=== Request ===
Pull out each line in the records below that contains the word "Switch", and copy those lines unchanged.

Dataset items
::::

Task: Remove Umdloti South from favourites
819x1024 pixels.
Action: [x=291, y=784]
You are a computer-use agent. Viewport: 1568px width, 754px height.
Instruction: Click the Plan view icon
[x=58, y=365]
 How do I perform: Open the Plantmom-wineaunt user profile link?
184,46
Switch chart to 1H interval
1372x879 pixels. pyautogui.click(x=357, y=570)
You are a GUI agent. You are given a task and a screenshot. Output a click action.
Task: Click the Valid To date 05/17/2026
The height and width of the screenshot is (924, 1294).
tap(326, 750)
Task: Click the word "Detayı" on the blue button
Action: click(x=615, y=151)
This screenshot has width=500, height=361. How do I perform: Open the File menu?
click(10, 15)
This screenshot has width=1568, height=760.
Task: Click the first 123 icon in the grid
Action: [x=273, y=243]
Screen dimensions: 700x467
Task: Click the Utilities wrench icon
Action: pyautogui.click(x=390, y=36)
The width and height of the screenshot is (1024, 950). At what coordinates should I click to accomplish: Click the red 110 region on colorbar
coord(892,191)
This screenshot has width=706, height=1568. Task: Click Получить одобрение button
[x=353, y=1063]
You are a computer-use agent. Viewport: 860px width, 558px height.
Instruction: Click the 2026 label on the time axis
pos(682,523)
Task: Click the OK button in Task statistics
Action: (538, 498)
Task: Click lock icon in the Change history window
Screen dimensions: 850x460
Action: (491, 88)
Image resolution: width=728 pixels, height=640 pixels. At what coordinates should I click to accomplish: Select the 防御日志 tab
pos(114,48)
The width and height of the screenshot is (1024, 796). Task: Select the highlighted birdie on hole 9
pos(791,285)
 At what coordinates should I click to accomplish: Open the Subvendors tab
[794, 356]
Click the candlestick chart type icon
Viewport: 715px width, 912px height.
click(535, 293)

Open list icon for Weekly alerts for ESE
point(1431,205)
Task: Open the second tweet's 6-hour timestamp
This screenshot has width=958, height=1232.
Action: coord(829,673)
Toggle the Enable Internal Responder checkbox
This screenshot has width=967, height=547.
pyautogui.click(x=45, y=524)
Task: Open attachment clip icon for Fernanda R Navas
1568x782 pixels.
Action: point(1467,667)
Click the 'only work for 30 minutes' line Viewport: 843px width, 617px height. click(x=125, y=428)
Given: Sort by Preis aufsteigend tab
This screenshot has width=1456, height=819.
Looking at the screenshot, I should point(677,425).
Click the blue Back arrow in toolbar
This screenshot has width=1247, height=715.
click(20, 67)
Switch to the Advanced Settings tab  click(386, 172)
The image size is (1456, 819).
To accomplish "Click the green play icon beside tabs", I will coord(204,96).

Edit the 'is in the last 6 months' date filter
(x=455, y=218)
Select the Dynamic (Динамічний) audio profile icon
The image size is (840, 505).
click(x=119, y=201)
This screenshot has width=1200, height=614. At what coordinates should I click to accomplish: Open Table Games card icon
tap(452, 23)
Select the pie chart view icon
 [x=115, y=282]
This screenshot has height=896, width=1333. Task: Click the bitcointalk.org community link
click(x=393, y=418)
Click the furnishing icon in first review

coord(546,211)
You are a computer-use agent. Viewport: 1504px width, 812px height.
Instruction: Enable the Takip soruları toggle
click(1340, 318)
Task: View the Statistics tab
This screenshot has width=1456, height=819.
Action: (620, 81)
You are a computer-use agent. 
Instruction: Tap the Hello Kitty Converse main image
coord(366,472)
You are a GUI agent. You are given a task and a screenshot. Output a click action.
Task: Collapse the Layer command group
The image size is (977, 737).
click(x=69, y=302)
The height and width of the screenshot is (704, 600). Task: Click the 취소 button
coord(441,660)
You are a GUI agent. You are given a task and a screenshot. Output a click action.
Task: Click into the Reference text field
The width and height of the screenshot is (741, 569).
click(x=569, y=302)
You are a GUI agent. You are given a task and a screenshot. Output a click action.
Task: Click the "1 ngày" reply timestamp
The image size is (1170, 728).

::::

=== Written solution ===
Switch chart to 1H interval
Switch to the Advanced Settings tab  click(386, 172)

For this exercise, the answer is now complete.